> **STATED PROBLEM**
Rewrite the stretch of the GTI Rabbit review from "- Big torque" through "GTI hot hatch.", replacing "moniker" with "nameplate".

> **SELECTED TEXT**
---------------

- Big torque
- Sweet handling
- Spacious interior
- Tire noise
- Aggressively bolstered seats
Volkswagen has an on-again, off-again relationship with the Rabbit name in North America. Its first mass-market front-drive, water-cooled car wore the bunny badge for about 10 years before VW switched to the Golf name in the mid-1980s. The Rabbit moniker wouldn’t appear again until 2007, on a short-lived fifth-generation replacement for the Golf that lasted until 2009.
However, the Rabbit has returned in 2019 for another limited engagement, as a mid-range special-edition trim package for the Golf-based GTI hot hatch.
The Rabbit edition adds a dynamic chassis control with driver-adjustable suspension, steering, and engine control settings to the base GTI. It also includes black 18-inch wheels (replacing the base car’s 17s), black mirror caps and spoiler, adaptive LED headlights, and Rabbit badging.
From the base model, the Rabbit carries forward an 8.0-inch infotainment touchscreen, a great-sounding nine-speaker Fender stereo, rain-sensing wipers, and dual-zone climate control. Like all 2019 Golf models, the Rabbit gets some bonus horsepower (for a new total of 228), big brakes, and a limited slip differential, which were part of last year’s optional GTI performance package.
From a rolling start in first gear, the GTI easily squawks the front tires on dry pavement before enthusiastically hauling the car up to speed. Roll on to the accelerator in highway driving and the car smoothly surges ahead even without a downshift. There’s something to be said for a sports car whose engine doesn’t need to rev to make useful power.
My test car had the standard six-speed manual transmission. As good as it is, and even as a lifelong stick-shift devotee, I had moments of longing for the optional seven-speed dual-clutch automatic and its rapid-fire shifting in quick acceleration.
Driving Feel: 8/10
I debated a 9.0 rating in this category, but two things held me back. One is the significant amount of tire noise that gets into the GTI’s cabin at highway speeds. Yes, this is a sports car, and hearing the road can be as important as feeling it through the steering wheel, but it quickly became tiresome.
The other is the artificial engine noise the GTI pumps through the speakers. I appreciate the fact that this keeps the car quiet on the outside and preserves its Q-ship status, but I’d rather it make more real engine and exhaust sounds and less road noise.
MORE RELATED ARTICLES
In the dynamic chassis control system’s comfort mode, the car wafts over rough pavement like a luxury cruiser, which is great when you’ve got passengers on board who don’t share your appreciation for sports cars. The sport setting firms the ride up to the point of being uncomfortable on Ottawa’s awful roads, but also amps up the car’s cornering responsiveness. Naturally, the normal setting is a happy medium, and the “individual” option lets you choose your preferences for suspension firmness along with steering assist and throttle response.

---------------

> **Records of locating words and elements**
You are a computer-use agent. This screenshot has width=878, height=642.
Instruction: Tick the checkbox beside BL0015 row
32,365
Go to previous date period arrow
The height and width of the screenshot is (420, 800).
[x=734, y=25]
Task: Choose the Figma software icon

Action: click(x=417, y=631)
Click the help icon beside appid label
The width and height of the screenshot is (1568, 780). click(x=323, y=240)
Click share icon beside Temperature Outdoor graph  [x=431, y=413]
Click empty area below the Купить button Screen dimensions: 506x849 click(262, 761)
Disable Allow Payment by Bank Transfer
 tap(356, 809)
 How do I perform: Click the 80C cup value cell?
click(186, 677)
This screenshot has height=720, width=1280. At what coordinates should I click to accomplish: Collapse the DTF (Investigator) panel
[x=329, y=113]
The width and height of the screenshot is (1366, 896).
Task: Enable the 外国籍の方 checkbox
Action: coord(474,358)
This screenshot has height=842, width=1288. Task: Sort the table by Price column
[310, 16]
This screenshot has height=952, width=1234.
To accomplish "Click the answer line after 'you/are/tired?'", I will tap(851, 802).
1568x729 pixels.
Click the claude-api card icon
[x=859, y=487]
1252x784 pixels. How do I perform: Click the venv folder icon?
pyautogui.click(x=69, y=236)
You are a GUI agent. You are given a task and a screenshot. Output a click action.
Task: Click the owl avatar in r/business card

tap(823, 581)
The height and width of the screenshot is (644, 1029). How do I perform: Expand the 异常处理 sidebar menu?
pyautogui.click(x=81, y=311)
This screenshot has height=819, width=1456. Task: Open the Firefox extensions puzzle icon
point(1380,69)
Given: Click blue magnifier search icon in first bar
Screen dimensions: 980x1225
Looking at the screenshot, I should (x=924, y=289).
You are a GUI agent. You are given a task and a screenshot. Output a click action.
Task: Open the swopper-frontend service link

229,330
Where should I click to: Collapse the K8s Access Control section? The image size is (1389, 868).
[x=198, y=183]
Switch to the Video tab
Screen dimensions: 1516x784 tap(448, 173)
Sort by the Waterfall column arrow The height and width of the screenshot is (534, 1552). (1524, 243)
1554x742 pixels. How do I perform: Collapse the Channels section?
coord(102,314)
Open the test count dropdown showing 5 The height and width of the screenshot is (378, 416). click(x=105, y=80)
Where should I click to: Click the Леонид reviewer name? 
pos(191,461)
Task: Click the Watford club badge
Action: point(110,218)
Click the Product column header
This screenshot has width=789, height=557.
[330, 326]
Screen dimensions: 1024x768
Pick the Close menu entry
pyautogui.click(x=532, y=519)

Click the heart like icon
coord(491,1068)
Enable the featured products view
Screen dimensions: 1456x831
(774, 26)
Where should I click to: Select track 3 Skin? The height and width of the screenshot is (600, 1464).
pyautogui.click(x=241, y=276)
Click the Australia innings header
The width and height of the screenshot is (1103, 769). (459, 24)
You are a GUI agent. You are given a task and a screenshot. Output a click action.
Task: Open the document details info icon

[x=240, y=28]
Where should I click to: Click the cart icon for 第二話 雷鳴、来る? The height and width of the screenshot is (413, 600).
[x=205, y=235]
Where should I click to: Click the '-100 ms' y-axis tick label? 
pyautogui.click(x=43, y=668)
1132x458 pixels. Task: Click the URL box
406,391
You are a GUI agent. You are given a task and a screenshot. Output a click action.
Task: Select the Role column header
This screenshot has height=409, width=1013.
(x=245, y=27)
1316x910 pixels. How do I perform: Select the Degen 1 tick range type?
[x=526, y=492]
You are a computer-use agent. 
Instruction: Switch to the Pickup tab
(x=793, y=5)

---------------

> **EXERCISE SOLUTION**
- Big torque
- Sweet handling
- Spacious interior
- Tire noise
- Aggressively bolstered seats
Volkswagen has an on-again, off-again relationship with the Rabbit name in North America. Its first mass-market front-drive, water-cooled car wore the bunny badge for about 10 years before VW switched to the Golf name in the mid-1980s. The Rabbit nameplate wouldn’t appear again until 2007, on a short-lived fifth-generation replacement for the Golf that lasted until 2009.
However, the Rabbit has returned in 2019 for another limited engagement, as a mid-range special-edition trim package for the Golf-based GTI hot hatch.